Datasets

# Load package(s)
library(ggplot2)
library(tidyverse)
library(dplyr)
library(lubridate)
library(scales)

# Load datasets
load(file = "data/tech_stocks.rda")

# Read in the cdc dataset
cdc <- read_delim(file = "data/cdc.txt", delim = "|") %>%
  mutate(genhlth = factor(genhlth,
    levels = c("excellent", "very good", "good", "fair", "poor")
  ))

# Set seed
set.seed(8221984)

# Selecting a random subset of size 100
cdc_small <- cdc %>% sample_n(100)

# Generating toy datasets for exercise 2
dat1 <- tibble(theta = seq(0, 2 * pi, 0.01))

dat2 <- tibble(
  theta = seq(0, 2 * pi, length.out = 100),
  obs = rnorm(100, sin(theta), 0.1),
  larger_than = ifelse(abs(obs) < abs(sin(theta)), "1", "0")
)

Above, the packages of ggplot 2, tidyverse, dplyr, lubridate, and scales are loaded.
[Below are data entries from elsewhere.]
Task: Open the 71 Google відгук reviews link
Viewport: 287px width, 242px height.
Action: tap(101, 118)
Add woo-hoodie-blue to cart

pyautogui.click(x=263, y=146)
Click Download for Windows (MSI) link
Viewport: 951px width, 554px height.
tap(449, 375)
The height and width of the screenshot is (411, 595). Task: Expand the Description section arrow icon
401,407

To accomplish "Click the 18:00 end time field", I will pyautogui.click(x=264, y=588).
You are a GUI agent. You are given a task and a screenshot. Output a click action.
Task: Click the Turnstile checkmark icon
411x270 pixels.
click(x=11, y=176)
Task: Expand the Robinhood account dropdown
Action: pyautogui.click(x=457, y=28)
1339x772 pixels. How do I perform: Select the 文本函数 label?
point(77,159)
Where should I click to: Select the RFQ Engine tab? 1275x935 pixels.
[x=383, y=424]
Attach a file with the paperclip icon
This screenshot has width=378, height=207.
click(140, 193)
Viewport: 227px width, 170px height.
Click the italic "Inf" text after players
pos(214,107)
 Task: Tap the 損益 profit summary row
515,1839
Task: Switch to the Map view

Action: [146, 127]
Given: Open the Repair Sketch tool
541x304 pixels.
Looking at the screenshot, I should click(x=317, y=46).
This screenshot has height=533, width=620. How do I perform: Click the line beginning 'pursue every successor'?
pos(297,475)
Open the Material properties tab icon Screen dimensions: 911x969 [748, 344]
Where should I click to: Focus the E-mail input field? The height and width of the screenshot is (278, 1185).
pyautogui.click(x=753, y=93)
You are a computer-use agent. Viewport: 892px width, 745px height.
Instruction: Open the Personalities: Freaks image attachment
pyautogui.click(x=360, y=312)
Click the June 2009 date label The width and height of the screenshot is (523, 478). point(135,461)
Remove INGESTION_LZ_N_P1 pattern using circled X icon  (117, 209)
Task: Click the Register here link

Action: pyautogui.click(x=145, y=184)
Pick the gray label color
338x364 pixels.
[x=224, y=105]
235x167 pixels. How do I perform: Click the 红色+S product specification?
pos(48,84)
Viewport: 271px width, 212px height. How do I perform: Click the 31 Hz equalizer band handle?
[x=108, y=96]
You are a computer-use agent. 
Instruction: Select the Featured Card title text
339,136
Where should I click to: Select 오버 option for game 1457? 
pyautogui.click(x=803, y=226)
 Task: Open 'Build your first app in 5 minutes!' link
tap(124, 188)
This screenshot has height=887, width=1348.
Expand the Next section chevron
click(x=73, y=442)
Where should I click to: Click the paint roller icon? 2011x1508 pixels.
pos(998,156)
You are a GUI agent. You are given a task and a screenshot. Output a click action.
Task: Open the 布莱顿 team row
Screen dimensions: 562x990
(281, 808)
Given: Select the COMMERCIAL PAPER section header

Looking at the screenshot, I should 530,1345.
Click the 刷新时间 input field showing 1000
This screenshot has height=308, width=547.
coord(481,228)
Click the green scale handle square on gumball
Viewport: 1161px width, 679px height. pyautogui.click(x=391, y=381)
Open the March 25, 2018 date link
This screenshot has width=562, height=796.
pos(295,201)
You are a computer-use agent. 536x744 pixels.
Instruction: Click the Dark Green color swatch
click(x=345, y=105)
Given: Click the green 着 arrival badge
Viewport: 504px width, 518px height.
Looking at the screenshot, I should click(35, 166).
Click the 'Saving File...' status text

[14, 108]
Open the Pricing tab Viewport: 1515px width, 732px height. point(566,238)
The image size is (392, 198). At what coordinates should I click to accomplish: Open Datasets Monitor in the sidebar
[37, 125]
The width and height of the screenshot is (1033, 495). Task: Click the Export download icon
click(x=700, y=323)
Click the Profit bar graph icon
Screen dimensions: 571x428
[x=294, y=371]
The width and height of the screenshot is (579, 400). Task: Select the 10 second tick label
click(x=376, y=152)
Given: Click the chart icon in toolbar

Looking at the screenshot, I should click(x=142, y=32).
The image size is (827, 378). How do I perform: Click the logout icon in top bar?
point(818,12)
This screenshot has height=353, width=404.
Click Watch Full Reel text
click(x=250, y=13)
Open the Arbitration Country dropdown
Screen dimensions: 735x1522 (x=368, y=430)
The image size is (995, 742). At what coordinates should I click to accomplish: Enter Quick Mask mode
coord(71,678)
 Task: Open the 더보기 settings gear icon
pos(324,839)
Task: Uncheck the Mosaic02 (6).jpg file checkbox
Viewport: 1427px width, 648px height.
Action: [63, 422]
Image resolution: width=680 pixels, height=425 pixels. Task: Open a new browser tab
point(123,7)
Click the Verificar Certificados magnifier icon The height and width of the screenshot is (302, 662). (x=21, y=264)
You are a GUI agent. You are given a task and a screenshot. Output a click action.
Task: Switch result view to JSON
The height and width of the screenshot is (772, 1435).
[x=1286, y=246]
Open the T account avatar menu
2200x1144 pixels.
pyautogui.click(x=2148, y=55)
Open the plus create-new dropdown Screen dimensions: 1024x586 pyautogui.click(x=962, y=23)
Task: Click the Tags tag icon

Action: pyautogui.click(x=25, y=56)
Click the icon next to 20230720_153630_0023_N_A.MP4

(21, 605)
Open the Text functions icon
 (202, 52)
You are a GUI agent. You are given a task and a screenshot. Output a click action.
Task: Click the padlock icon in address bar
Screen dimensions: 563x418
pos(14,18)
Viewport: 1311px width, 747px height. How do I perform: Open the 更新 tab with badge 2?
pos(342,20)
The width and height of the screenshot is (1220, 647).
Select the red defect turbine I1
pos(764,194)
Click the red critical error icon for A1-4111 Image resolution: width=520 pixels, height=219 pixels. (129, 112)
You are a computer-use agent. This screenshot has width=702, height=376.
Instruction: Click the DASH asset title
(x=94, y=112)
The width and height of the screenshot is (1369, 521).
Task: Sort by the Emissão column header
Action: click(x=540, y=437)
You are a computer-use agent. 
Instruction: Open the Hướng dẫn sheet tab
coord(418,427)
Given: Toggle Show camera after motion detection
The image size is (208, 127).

The datasets of tech_stocks.rda and cdc are also loaded as well, with the toy datsets generated through the tibble function.

Exercise 1

ggplot(tech_stocks, aes(x = date, y = price_indexed)) + 
  geom_line(aes(colour = company)) + 
  guides(colour = guide_legend(override.aes = list(size = 1.3))) +
  theme_minimal() +
  theme(legend.position = c(0.75, 0.85), 
        legend.justification = c(0.75, 0.85),
        legend.title = element_blank(),
        legend.background = element_blank(),
        legend.key = element_blank(),
        axis.ticks = element_blank()) +
  scale_colour_manual(values = c("#7CAE00", "#C77CFF", "#F8766D", "#00BFC4" ), breaks = c("Facebook", "Alphabet", "Microsoft", "Apple")) +
  scale_x_date(expand = c(0,0)) +
  scale_y_continuous(position = "right", labels = dollar,
                     breaks = c(0,100,200,300,400,500)) +
  guides(linetype = guide_legend(override.aes = list(size = 1.3))) +
  ggtitle("Stock price, indexed") +
  xlab("") +
  ylab("")

Above, I have created a line graph with the tech_stocks dataset, with colour differentiated by company.

Exercise 2

largerthan1<-dat2 %>%
  filter(larger_than == 1)

largerthan0<-dat2 %>%
  filter(larger_than == 0)

ggplot(dat2, aes(x = theta, y = obs)) +
  geom_point(data = largerthan0, color = "darkgreen", size = 2, alpha = 0.8) +
  geom_point(data = largerthan1, aes(x = theta, y = obs), 
             color = "red", size = 2, alpha = 0.8) +
  geom_line(data = dat1, aes(x = theta, y = sin(theta)), color = "#56B4E9", 
             size = 1.3) +
  theme(axis.ticks = element_blank()) +
  theme_minimal() +
  xlab("θ") +
  ylab("sin(θ)")

Above, I have created a sine graph using the datasets of dat2 and its theta values. The scatterplot and line graph seem to compliment each other on the same panel.

Exercise 3

ggplot(cdc_small, aes(height, weight)) +
  geom_point(aes(colour = genhlth, shape = genhlth), size = 3) + 
  theme_minimal() +
  scale_x_continuous(name= "",
                     trans = "log10",
                     limits = c(55,80),
                     breaks = c(55,60,65,70,75,80),
                     labels = c("55 in", "60 in","65 in",
                                "70 in","75 in","80 in")
                     ) +
  scale_y_continuous(name ="",
                     trans = "log10",
                     limits = c(100,300),
                     breaks = c(100,125,150,
                                175,200,225,
                                250,275,300),
                     labels = c("100 lbs","125 lbs","150 lbs",
                                "175 lbs","200 lbs","225 lbs",
                                "250 lbs", "275 lbs", "300 lbs"
                                )) +
  scale_colour_manual(name = "General \n Health?",
                      labels = c("Excellent", "Very good", "Good",
                                 "Fair", "Poor"),
                      values = c("blue","red","purple","green","yellow")) +
  scale_shape_manual(name = "General \n Health?",
                      labels = c("Excellent", "Very good", "Good",
                                 "Fair", "Poor"),
                     values = c(17,19,15,9,4)) +
  scale_fill_brewer(palette = "Set1") +
  theme(legend.position = c(0.92,0.25)) +
  ggtitle("CDC BRFSS: Weight by Height") +
  xlab("") +
  ylab("")

Above, I have created a scatterplot that shows the weight by height variables from the cdc dataset. Both the shape and colour variables are mapped out by the genhlth variable on the same legend.